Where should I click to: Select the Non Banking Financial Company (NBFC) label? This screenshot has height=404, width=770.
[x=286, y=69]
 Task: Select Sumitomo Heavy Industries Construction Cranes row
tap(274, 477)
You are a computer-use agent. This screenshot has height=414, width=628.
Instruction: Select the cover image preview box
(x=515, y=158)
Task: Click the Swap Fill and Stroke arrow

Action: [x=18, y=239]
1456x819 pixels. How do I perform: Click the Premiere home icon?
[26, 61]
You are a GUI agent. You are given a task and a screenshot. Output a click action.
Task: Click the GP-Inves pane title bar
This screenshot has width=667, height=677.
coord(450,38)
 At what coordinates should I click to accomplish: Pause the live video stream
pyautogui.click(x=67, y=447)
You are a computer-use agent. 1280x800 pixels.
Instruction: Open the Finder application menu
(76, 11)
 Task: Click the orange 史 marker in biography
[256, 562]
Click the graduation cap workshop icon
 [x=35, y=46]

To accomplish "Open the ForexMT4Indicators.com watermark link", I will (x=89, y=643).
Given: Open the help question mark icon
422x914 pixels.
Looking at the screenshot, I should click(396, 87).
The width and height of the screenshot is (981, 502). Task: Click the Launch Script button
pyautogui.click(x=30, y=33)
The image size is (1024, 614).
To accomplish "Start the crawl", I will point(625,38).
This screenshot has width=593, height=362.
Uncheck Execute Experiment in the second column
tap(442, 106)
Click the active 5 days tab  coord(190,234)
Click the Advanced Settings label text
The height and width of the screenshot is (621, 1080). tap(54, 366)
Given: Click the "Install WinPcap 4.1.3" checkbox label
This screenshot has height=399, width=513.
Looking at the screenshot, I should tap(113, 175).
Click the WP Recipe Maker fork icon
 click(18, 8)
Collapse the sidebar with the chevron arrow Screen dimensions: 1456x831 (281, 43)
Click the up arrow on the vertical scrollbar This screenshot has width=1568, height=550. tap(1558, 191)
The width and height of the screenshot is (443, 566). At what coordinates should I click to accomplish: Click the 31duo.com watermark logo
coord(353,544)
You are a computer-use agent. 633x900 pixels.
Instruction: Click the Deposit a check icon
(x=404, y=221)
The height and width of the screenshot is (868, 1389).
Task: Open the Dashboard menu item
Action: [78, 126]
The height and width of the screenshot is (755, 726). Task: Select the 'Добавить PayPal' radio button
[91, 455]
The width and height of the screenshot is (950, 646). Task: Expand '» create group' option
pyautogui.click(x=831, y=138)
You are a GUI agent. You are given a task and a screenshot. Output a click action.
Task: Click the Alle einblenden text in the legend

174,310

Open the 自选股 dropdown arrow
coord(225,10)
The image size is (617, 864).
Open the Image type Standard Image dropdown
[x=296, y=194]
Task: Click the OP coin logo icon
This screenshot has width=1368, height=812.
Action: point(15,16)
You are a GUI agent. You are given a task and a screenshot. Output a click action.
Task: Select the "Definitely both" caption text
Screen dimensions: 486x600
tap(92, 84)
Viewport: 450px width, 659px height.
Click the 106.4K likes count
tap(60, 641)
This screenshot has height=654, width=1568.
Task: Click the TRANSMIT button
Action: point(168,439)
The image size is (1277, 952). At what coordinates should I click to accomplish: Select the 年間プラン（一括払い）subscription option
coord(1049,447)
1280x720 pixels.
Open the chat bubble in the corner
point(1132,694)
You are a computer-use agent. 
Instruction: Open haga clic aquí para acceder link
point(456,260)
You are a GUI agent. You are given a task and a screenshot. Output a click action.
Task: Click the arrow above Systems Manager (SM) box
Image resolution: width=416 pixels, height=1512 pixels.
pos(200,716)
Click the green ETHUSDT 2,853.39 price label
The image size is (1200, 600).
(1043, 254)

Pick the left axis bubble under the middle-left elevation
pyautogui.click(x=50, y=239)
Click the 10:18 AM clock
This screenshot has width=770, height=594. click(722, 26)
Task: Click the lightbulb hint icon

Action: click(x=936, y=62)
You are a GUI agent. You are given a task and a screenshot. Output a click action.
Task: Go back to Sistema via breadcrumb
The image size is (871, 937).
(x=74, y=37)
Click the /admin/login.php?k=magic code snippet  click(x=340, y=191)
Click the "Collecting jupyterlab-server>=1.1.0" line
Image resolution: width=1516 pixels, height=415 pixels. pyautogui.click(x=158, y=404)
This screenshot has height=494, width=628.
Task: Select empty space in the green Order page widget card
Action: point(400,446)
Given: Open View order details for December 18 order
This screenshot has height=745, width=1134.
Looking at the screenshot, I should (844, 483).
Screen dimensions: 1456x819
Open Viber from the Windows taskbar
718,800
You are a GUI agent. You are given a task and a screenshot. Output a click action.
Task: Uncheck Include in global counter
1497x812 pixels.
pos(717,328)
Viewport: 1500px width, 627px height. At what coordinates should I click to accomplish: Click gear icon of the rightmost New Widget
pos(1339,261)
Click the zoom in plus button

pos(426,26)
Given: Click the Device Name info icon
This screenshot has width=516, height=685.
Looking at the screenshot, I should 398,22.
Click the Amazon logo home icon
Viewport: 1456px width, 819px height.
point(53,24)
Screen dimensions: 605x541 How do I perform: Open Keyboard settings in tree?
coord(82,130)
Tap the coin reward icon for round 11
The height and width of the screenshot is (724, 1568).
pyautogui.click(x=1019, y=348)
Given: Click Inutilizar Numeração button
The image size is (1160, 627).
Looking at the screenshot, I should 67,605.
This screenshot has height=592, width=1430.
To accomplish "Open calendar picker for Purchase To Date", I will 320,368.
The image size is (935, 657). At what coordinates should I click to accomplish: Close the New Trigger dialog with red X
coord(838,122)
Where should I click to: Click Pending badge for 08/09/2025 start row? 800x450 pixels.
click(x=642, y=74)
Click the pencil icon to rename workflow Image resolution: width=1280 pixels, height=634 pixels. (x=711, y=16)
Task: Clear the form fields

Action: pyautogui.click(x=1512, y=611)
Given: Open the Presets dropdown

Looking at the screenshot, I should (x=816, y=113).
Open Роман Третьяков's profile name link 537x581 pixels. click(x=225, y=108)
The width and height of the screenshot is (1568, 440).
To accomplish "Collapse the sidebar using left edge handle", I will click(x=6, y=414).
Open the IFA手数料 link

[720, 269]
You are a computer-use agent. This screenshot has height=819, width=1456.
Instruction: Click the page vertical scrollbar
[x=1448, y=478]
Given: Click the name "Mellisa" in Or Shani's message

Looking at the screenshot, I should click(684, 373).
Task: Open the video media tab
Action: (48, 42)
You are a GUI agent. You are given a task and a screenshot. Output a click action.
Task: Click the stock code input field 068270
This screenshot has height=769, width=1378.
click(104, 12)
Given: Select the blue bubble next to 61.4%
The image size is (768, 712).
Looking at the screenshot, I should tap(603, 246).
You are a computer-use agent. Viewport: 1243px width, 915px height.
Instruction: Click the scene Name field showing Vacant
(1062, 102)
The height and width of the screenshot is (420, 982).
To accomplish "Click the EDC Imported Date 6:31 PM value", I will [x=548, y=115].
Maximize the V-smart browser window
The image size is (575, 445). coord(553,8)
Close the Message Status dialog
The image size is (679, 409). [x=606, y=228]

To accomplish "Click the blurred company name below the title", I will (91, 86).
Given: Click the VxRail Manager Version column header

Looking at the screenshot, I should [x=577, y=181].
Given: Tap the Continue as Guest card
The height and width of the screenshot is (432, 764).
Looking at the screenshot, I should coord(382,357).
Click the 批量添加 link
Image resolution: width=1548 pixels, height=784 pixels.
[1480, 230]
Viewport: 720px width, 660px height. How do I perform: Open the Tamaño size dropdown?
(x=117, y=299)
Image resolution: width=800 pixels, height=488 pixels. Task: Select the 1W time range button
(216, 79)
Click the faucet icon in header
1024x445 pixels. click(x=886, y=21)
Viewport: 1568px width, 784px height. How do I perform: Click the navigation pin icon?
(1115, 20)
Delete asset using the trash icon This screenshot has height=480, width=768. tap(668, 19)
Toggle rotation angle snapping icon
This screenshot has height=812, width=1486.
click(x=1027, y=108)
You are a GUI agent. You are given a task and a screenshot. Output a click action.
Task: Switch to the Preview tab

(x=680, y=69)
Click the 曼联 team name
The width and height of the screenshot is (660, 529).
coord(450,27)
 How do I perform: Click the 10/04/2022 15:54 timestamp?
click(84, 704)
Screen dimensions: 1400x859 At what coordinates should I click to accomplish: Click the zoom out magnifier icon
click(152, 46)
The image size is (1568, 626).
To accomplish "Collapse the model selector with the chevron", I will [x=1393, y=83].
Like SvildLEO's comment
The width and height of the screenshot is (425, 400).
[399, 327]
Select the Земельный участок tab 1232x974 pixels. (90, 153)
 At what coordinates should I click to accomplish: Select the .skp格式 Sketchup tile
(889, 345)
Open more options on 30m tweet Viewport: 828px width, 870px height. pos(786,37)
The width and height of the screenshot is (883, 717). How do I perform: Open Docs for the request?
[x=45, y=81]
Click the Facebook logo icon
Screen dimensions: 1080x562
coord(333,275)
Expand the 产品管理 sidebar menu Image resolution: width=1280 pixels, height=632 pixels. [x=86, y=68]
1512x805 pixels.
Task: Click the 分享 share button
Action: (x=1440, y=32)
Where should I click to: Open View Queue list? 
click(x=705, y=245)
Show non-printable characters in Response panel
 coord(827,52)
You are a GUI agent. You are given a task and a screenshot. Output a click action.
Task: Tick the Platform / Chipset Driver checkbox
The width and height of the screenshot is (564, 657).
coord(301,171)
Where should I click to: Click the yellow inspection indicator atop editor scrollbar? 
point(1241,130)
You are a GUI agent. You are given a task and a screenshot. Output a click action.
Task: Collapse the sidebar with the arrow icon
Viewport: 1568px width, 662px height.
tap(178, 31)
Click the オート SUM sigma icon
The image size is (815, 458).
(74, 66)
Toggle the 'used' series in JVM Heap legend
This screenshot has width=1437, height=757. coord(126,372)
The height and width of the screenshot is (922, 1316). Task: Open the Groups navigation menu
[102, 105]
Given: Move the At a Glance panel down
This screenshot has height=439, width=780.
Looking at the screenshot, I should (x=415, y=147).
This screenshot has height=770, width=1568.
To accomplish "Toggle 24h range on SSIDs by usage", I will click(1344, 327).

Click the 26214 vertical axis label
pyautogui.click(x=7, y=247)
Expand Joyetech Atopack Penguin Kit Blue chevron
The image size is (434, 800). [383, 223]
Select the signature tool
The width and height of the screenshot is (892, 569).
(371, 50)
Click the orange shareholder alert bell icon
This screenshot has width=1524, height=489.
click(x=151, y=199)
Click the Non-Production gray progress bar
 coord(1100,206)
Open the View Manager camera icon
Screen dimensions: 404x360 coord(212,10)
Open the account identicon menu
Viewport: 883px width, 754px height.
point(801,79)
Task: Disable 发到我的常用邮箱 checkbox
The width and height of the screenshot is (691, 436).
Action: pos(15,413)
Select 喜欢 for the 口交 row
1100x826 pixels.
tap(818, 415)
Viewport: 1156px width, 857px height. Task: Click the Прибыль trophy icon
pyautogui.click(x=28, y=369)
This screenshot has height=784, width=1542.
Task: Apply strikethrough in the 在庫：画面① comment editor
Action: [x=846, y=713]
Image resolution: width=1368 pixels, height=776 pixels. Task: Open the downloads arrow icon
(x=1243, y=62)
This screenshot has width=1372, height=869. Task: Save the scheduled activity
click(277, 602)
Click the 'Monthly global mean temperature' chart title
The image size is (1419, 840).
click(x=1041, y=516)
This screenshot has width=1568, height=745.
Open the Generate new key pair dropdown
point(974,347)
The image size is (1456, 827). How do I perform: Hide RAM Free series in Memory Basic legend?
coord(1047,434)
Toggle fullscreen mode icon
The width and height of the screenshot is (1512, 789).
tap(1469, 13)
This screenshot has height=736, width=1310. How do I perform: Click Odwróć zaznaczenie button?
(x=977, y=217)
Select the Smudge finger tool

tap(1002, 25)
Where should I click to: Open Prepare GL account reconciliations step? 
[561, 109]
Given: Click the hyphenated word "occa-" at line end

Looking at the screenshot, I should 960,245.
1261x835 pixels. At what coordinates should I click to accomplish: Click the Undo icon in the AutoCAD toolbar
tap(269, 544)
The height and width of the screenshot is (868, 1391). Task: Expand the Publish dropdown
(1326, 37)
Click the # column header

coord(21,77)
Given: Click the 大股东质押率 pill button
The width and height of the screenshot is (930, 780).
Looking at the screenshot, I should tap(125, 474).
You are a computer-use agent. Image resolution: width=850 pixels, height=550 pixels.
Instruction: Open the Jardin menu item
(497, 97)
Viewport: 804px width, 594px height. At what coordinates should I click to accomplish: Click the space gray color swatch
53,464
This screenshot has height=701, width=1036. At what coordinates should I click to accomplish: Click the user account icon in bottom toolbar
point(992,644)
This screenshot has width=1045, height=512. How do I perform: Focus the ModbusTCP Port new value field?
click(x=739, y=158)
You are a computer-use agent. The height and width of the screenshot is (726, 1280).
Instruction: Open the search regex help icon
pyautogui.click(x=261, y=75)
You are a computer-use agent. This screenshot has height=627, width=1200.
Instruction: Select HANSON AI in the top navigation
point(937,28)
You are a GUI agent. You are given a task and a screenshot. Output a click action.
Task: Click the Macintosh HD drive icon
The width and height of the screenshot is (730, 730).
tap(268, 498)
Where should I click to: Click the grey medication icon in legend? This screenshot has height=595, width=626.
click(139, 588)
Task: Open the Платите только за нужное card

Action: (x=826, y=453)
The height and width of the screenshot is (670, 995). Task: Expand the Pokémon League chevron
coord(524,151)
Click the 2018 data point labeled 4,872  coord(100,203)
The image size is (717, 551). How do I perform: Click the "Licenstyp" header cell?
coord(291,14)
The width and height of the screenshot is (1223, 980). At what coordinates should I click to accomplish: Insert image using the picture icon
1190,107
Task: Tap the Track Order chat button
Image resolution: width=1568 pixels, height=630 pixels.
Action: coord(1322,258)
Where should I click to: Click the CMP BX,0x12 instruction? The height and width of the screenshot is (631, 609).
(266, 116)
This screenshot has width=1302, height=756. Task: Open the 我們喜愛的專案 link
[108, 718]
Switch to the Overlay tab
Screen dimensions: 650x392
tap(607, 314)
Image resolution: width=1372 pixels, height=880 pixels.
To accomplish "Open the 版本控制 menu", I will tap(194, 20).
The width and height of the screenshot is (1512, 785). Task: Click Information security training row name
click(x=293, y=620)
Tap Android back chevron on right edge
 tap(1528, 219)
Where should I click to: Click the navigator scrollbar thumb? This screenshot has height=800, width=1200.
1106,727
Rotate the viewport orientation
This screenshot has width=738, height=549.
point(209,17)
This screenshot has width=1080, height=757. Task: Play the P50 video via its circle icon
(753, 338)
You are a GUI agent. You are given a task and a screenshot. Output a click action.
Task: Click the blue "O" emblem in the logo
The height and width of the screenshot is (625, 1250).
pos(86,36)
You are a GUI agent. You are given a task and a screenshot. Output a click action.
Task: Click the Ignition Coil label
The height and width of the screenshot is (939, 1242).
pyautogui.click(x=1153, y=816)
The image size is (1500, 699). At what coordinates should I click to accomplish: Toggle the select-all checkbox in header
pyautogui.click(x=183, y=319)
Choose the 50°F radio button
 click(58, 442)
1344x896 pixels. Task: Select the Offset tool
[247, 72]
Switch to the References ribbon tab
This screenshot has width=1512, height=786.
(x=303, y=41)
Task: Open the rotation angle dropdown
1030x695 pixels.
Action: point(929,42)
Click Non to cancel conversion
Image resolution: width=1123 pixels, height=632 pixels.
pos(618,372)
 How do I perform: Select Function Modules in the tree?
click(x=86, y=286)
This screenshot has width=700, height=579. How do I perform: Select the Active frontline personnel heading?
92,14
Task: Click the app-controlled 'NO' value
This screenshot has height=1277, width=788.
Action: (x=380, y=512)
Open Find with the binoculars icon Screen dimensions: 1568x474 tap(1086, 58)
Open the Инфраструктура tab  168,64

Brief:
Rewrite the rows starting at the line containing "This screenshot has height=736, width=1310." and ending after the line containing "tap(269, 544)", with "Smudge" changed to "Blur" and everything else kept the same.

Answer for this exercise:
This screenshot has height=736, width=1310. How do I perform: Click Odwróć zaznaczenie button?
(x=977, y=217)
Select the Blur finger tool

tap(1002, 25)
Where should I click to: Open Prepare GL account reconciliations step? 
[561, 109]
Given: Click the hyphenated word "occa-" at line end

Looking at the screenshot, I should 960,245.
1261x835 pixels. At what coordinates should I click to accomplish: Click the Undo icon in the AutoCAD toolbar
tap(269, 544)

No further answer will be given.